- **INSTRUCTIONS FOR THE TASK**: Print the entries below again exactly as they stand, but skip any picture.

- **MATERIAL PROVIDED**:
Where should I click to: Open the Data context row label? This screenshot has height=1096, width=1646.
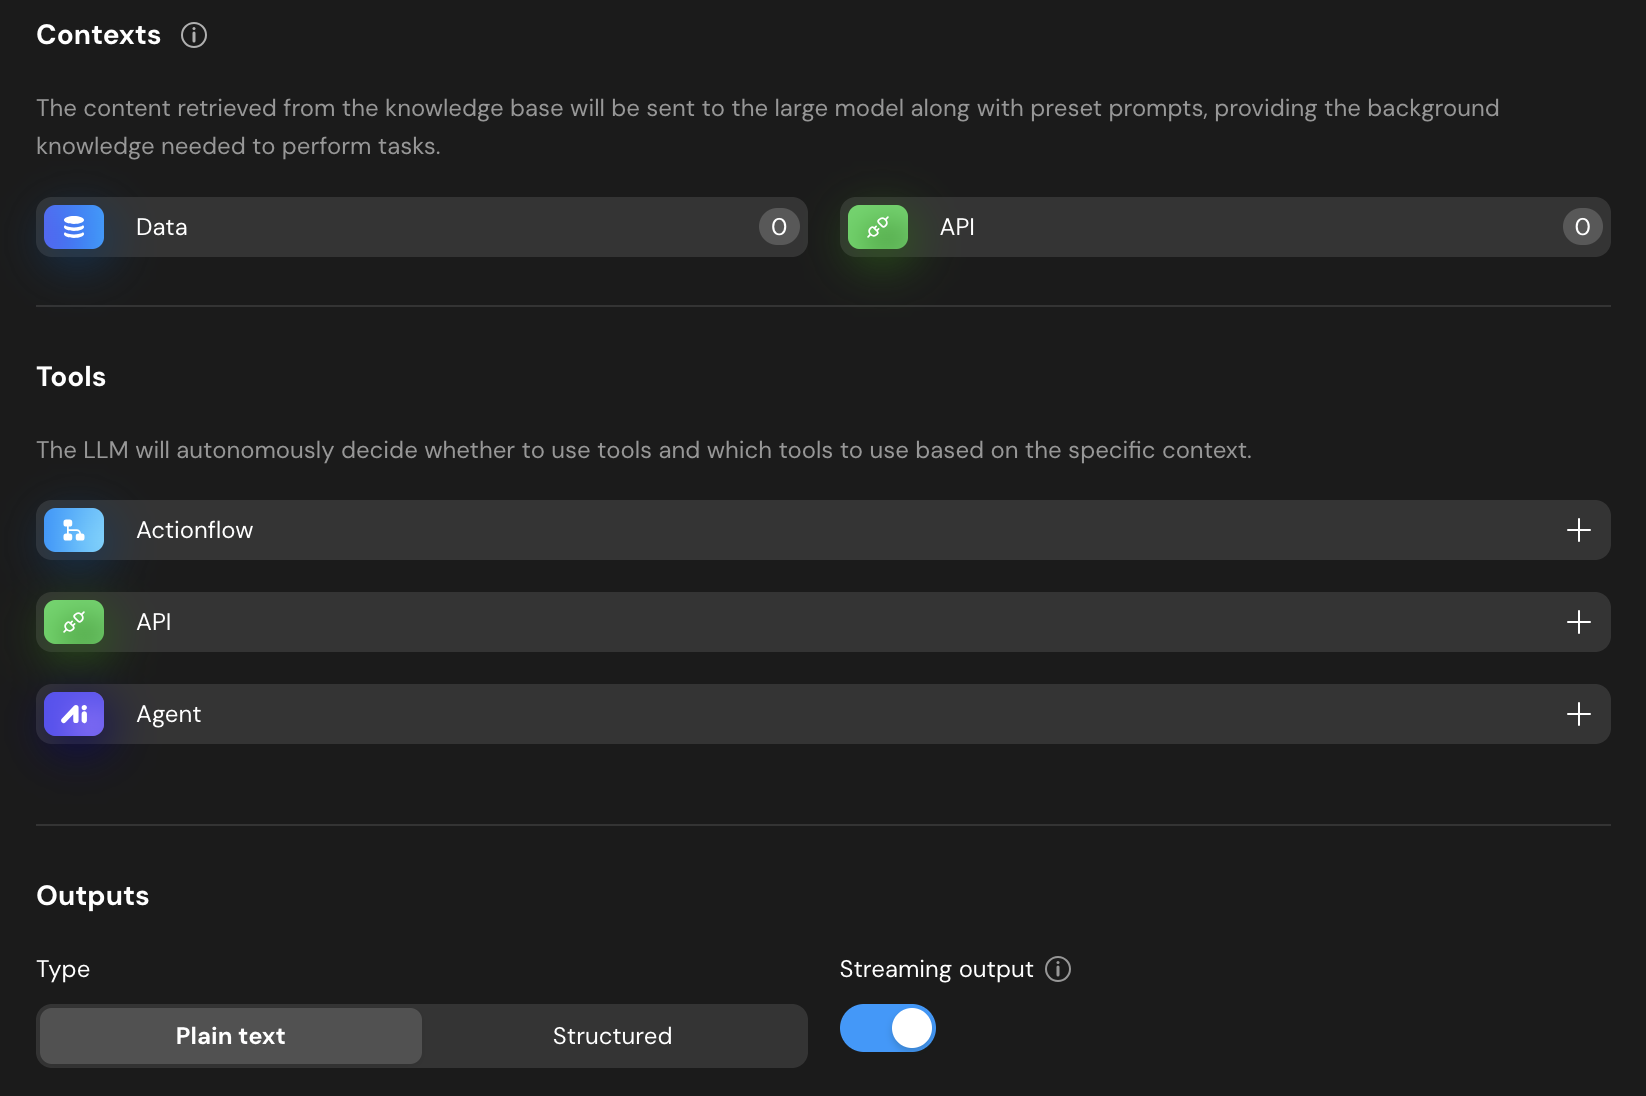point(162,227)
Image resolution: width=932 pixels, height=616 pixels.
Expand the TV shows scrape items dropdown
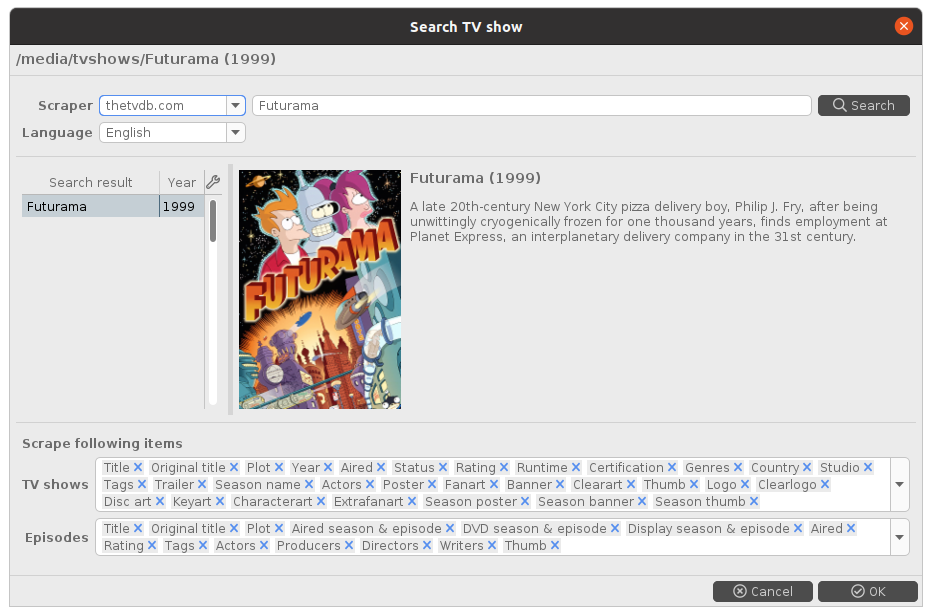pos(899,485)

- **EXPECTED ANSWER**:
Where should I click to: Open the Data context row label? This screenshot has height=1096, width=1646.
point(162,227)
Image resolution: width=932 pixels, height=616 pixels.
Expand the TV shows scrape items dropdown
pos(899,485)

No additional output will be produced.